DIRECTIONS FOR THIS TASK: A partial copy is required: transcribe exactly the lines from the one containing "Given: Click the Emirates logo next to EK129" through the last line below, without any pictures.

INPUT FOR THIS TASK:
*-*-*

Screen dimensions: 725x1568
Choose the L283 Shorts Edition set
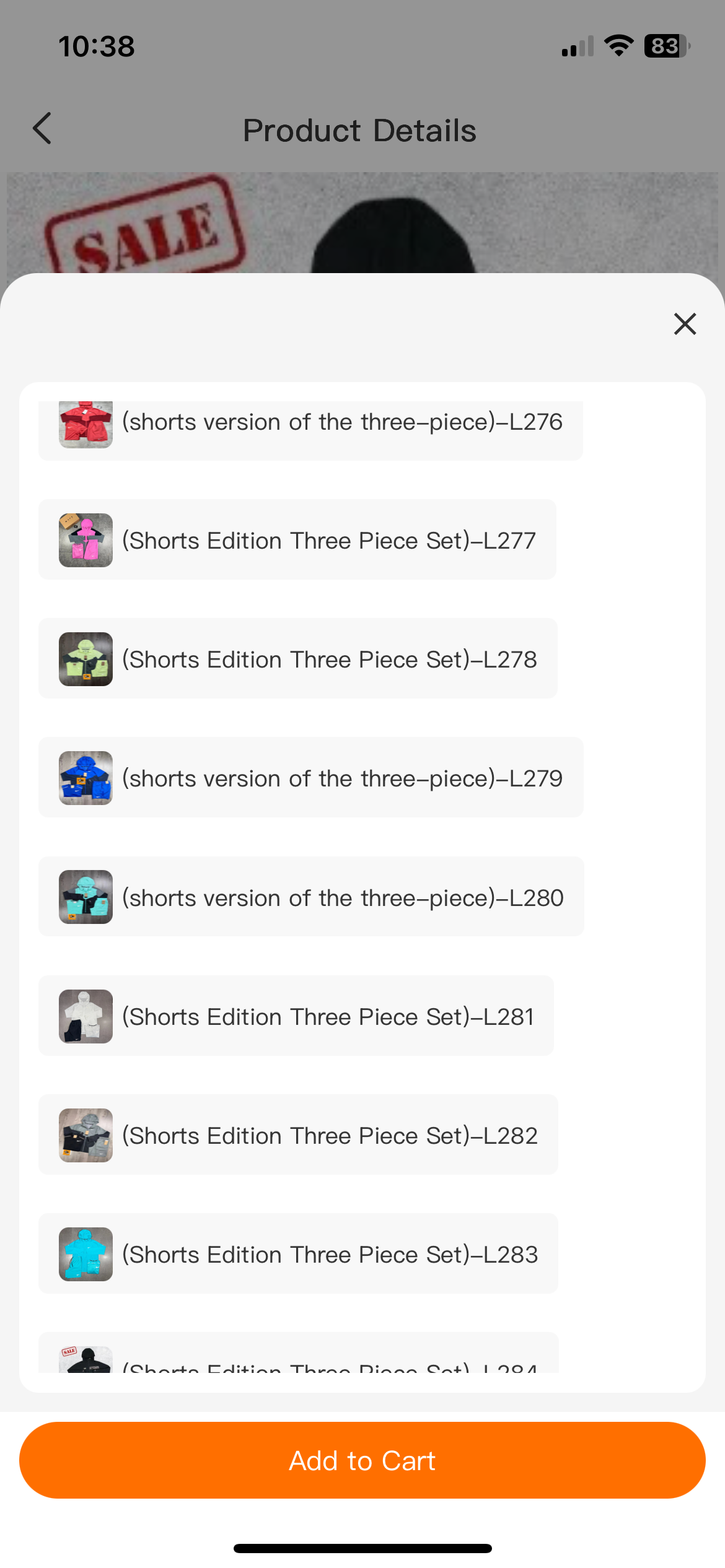(330, 1254)
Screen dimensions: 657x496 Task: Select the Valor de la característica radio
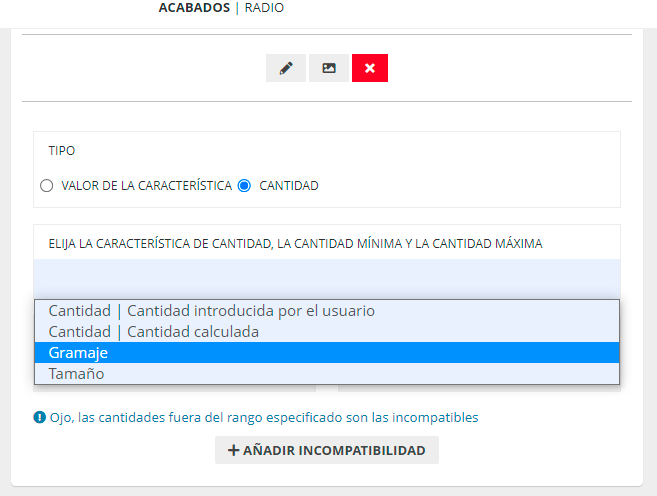click(46, 186)
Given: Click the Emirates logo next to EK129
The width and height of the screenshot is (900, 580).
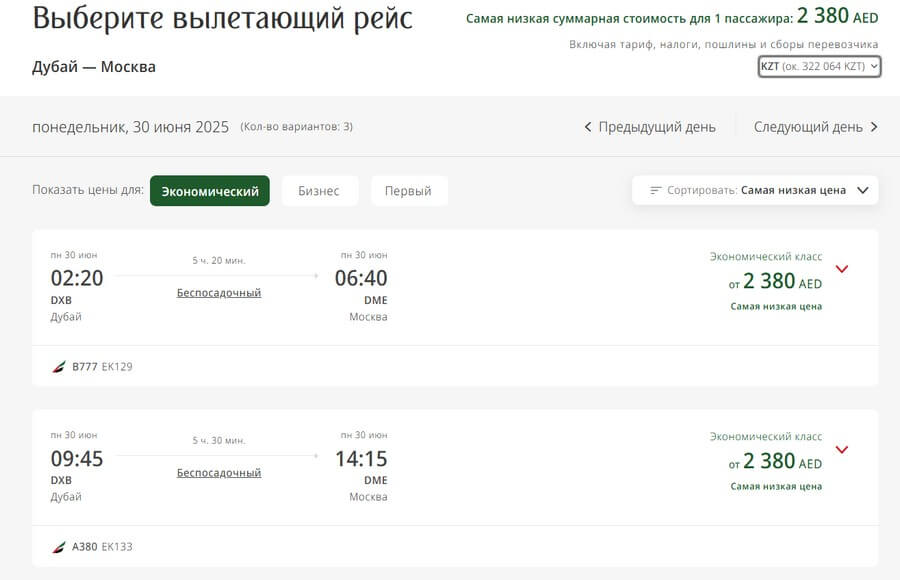Looking at the screenshot, I should (x=59, y=366).
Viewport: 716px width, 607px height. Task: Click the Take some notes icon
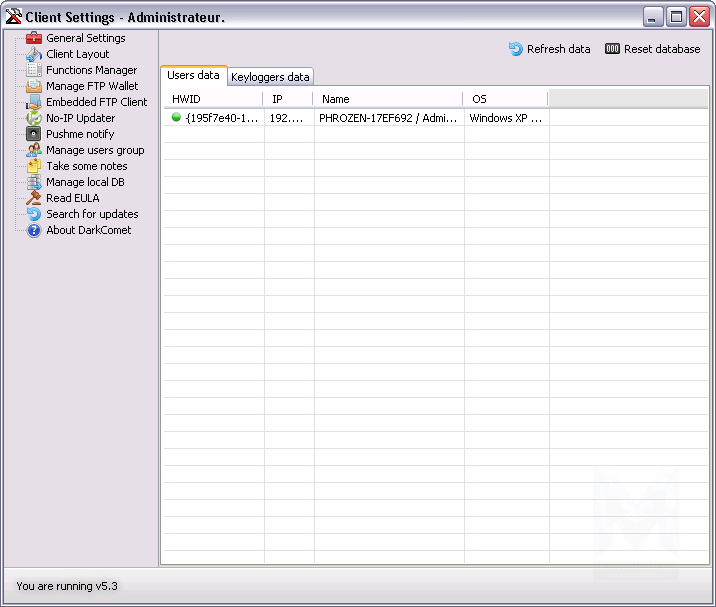pyautogui.click(x=34, y=166)
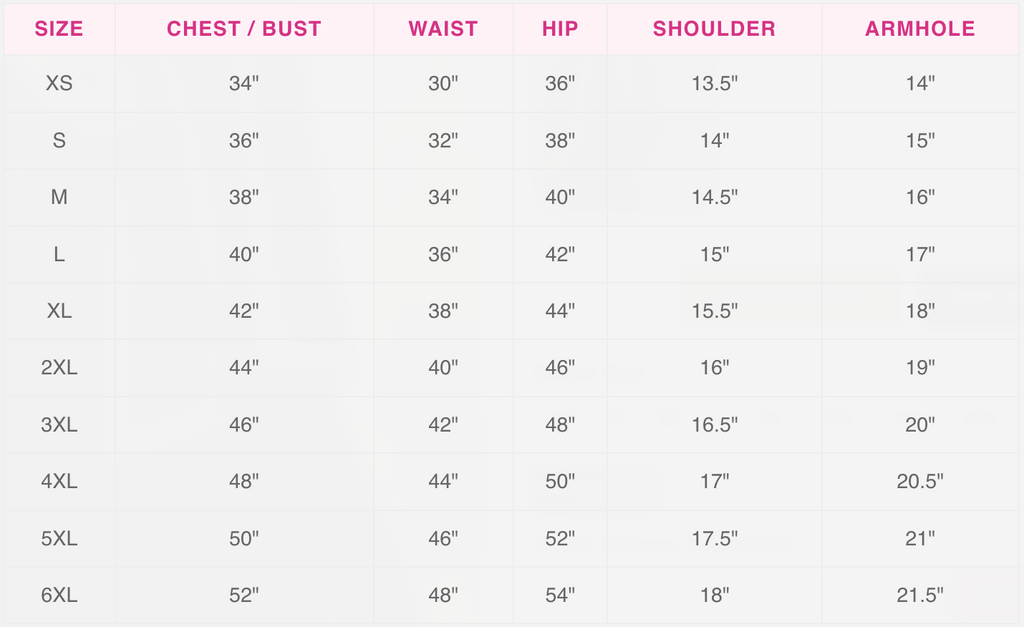Click the 5XL size label
The height and width of the screenshot is (627, 1024).
click(x=59, y=539)
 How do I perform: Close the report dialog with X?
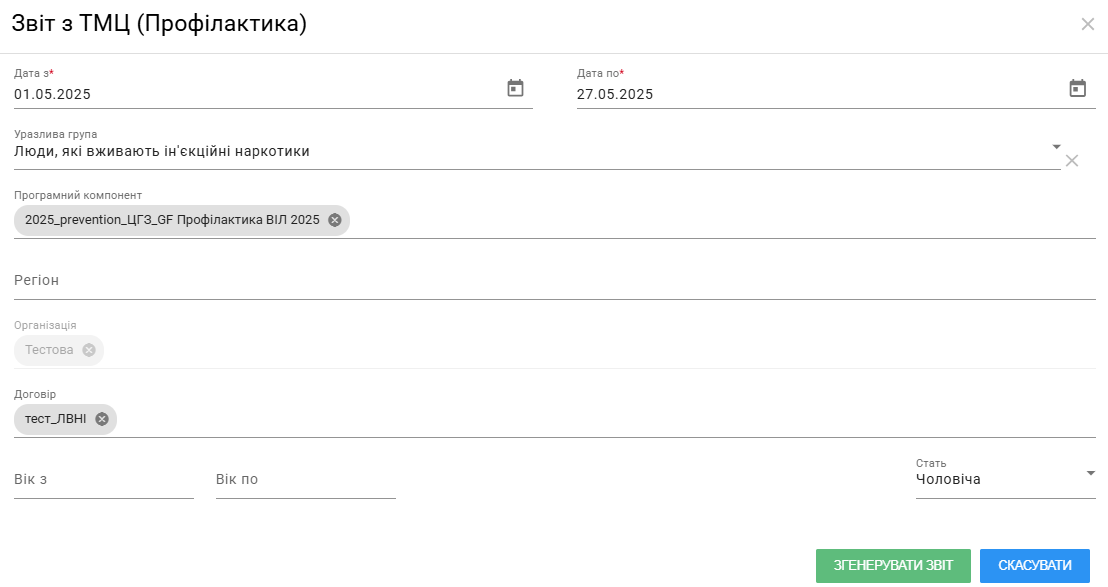coord(1087,24)
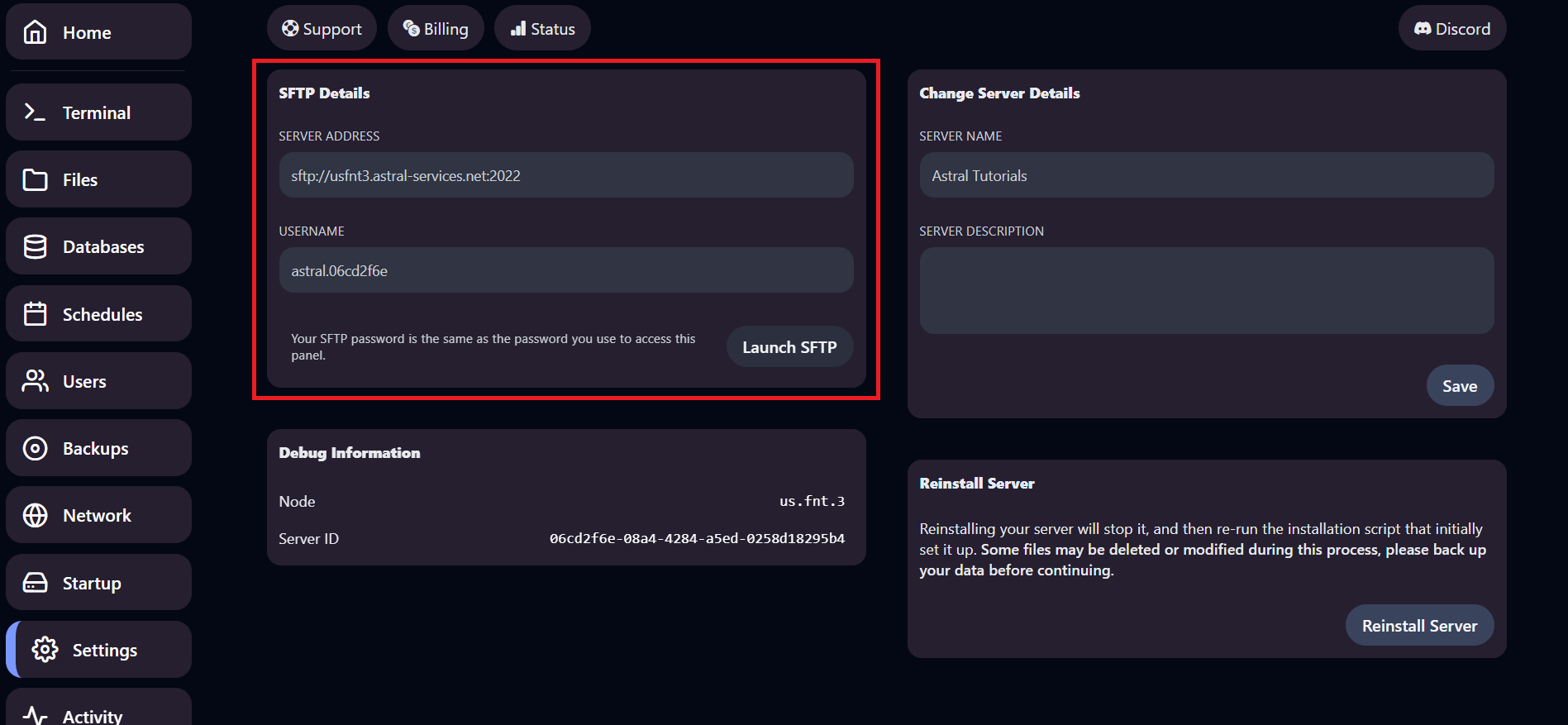Click the Reinstall Server button

click(x=1418, y=626)
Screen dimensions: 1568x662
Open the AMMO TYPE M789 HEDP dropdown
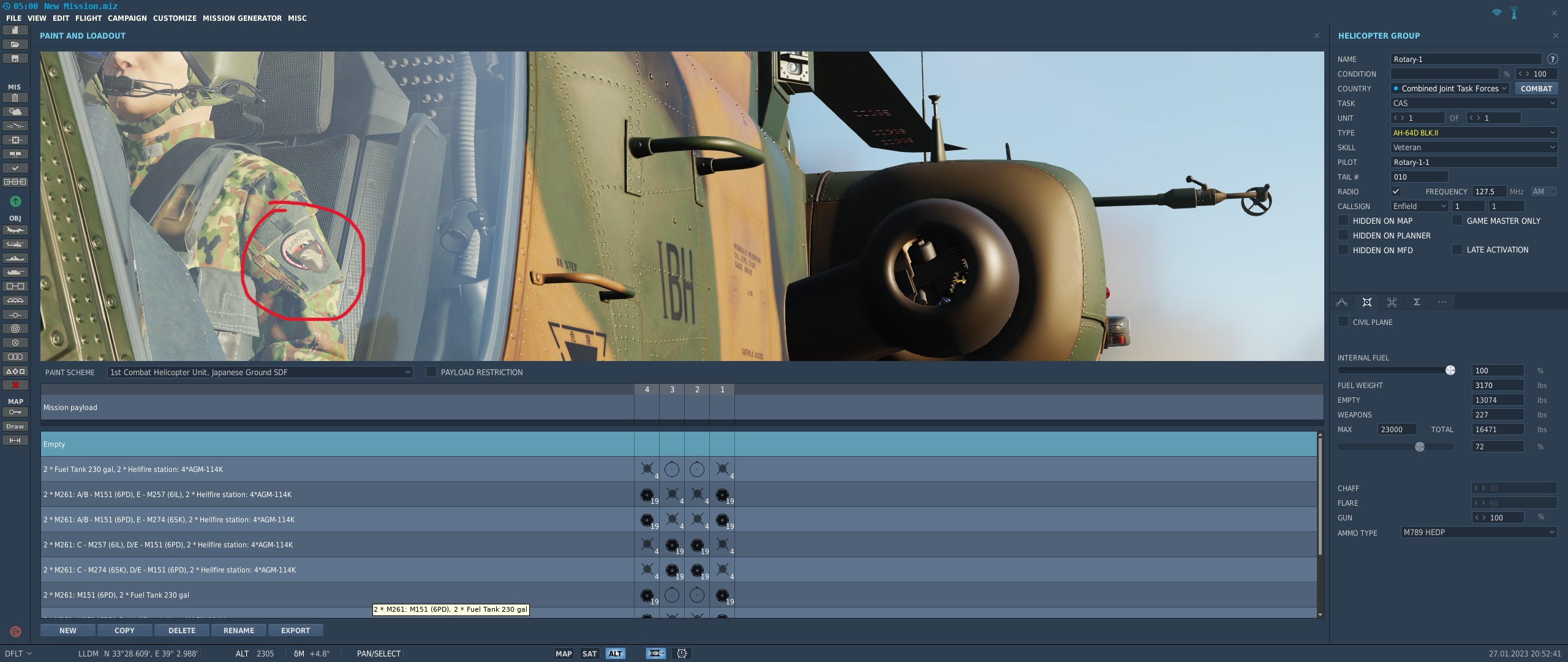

*-*-*

EXPECTED ANSWER:
Given: Click the Emirates logo next to EK129
The width and height of the screenshot is (900, 580).
Looking at the screenshot, I should (x=59, y=366).
Viewport: 716px width, 607px height. Task: Click the Take some notes icon
pyautogui.click(x=34, y=166)
Click the 5XL size label
The height and width of the screenshot is (627, 1024).
click(x=59, y=539)
 How do I perform: Close the report dialog with X?
coord(1087,24)
Click the Reinstall Server button

click(x=1418, y=626)
Screen dimensions: 1568x662
Open the AMMO TYPE M789 HEDP dropdown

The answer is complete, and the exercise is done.